Locate, in the data below, the line that contains "Instruction: Click the Search button" and the line that contains "This screenshot has width=1568, height=630."; reproduce exactly those two lines and every line between them, nothing more.
━━ DATA FOR PROCESSING
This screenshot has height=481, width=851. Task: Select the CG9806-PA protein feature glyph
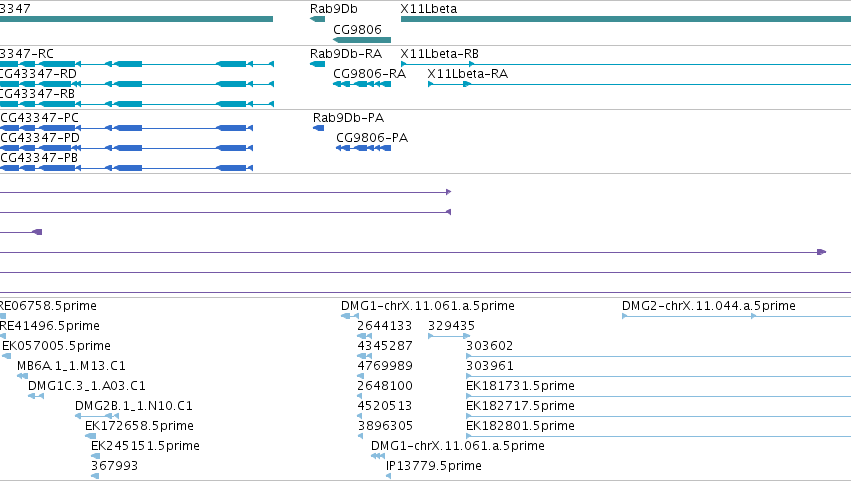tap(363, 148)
━━━━
━━ DATA FOR PROCESSING
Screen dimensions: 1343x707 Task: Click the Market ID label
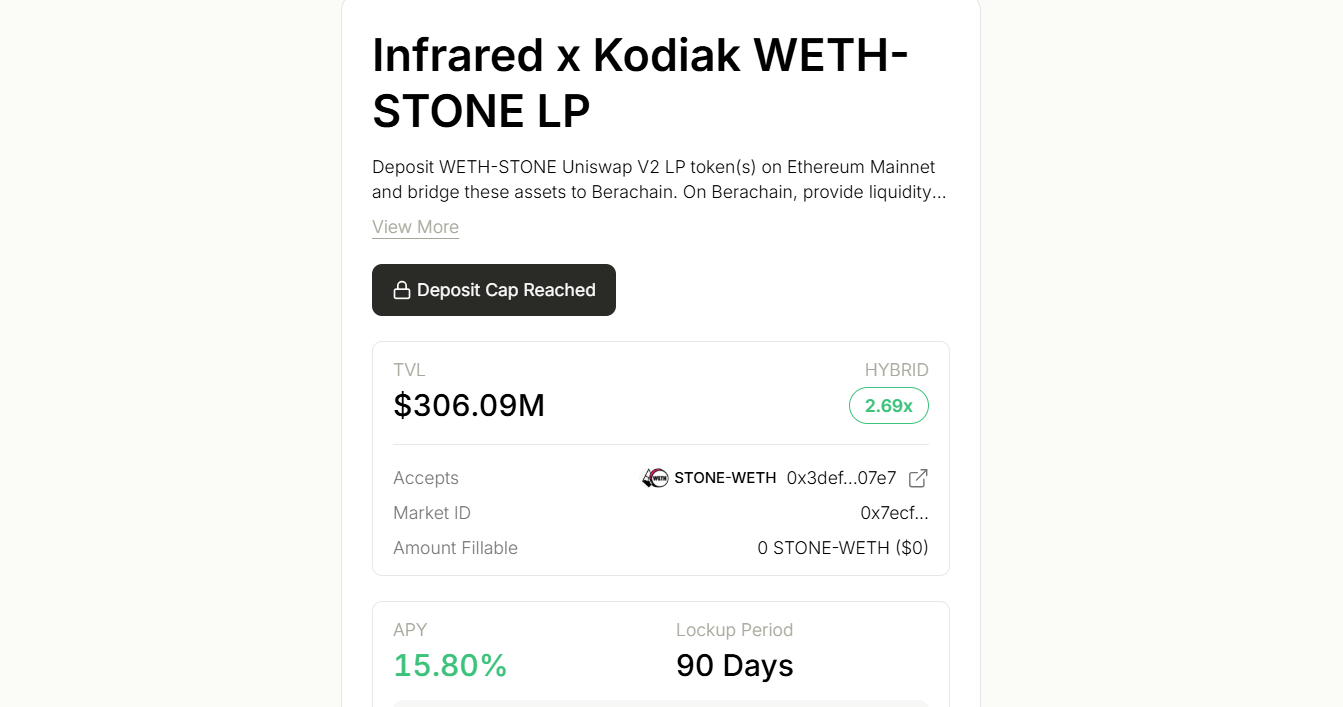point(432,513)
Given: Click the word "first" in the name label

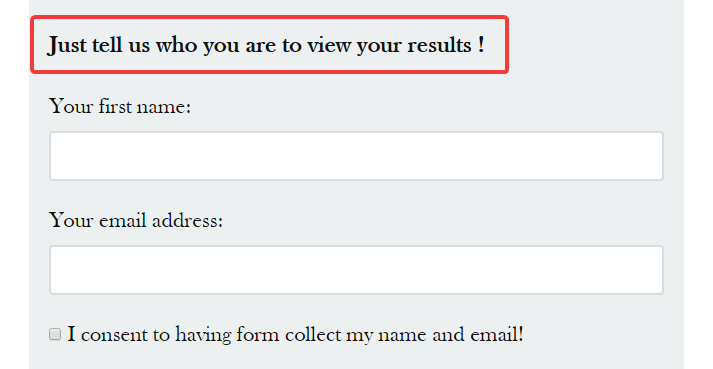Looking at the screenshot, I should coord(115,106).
━━━━
━━ DATA FOR PROCESSING
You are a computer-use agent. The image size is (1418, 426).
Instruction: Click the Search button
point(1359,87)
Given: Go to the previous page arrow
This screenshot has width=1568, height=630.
━━━━
ANSWER SECTION:
Instruction: Click the Search button
point(1359,87)
Given: Go to the previous page arrow
This screenshot has width=1568, height=630.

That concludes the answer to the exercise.